What is going on here? Is being a feminist a derogatory term?
Good question. A very good question. Hands up if you’ve read Caitlin Moran’s How to be a Women?
Well I can’t see your hands ‘cos this is the Internet but I am going to assume a few of you waving your arms around. For those of you who haven’t, Caitlin Moran is a 30 something British women who has written a wonderfully funny polemic book about feminism in the 21 century.
I read it late last year and it got me thinking. It rekindled my feminist fire, it reignited my “hell yeah, ladies rock, or more specifically girls / woman can do anything” mantra.
I grew up in a houseful of girls and on the pin board next to the telephone was a faded paper sign saying “I myself have never been able to find out precisely what feminism is: I only know that people call me a feminist whenever I express sentiments that differentiate me from a door mat.”
I don’t remember who said that but a quick check on google and it turns out it was Rebecca West, in ”Mr Chesterton in Hysterics: A Study in Prejudice,” The Clarion, 14 Nov 1913, reprinted in The Young Rebecca, 1982.
In our house feminism wasn’t a dirty word.

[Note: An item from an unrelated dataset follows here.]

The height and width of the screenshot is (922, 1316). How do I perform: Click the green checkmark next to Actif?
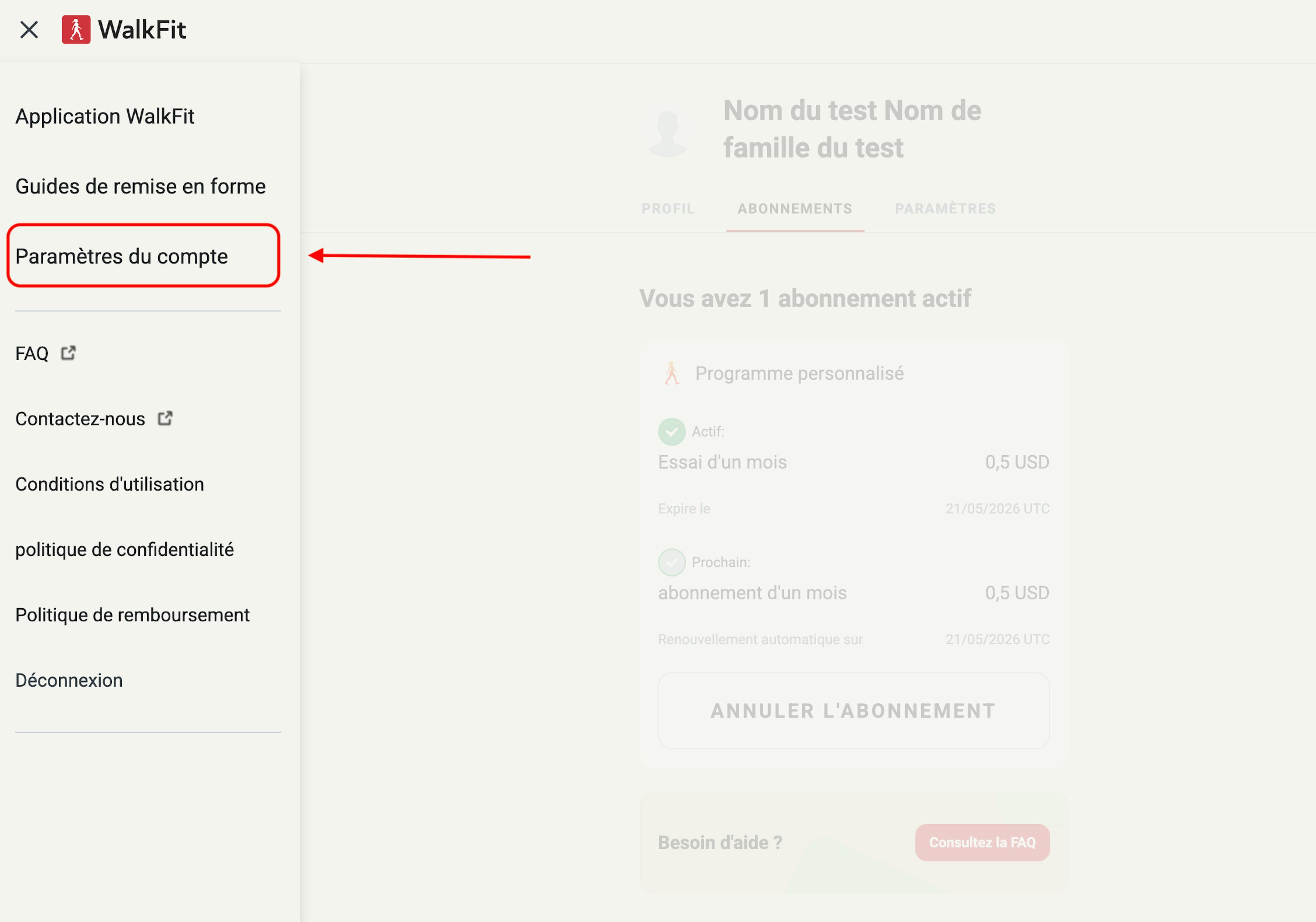672,432
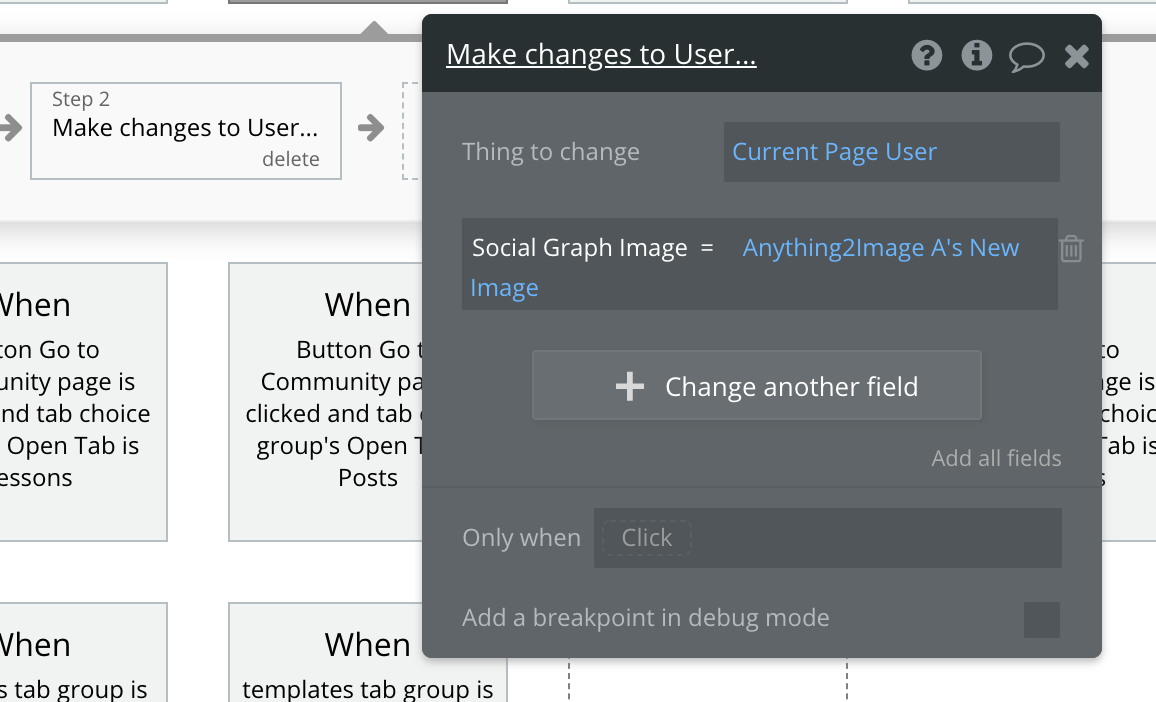Delete Social Graph Image field with trash icon
Image resolution: width=1156 pixels, height=702 pixels.
(x=1071, y=248)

I thought everyone was a feminist ( I also thought everyone believed in God), I mean, who would want to be a door mat?
In fifth form I experimented with shaving my legs and in six form letting them get hairy, then in seventh form, shaving my shins while also letting the hair grow on my calves, in retrospect- an unusual if not downright insane choice but nevertheless a CHOICE.
Being a feminist to me is about Choice, to quote the Vaganda website,
“That’s all feminism boils down to, at the end of the day: choice. The choice to be the most traditional homemaking mother of the pack, or the most cutthroat human rights lawyer in the Supreme Court. The choice to go out on a million, er, ‘test-driving’ dates, or to lose your virginity on your wedding night to a guy your parents introduced you to at church camp. The choice to walk around in clothes you bought, going to the office you work in, making independent decisions without the threat of suddenly being a slave in your own home, with no financial power, no vote, and no right to education.”
Seems like a no brainer to me. I yelled back to Mr Drunk, “YES I am a feminist and I choose not to pash you!”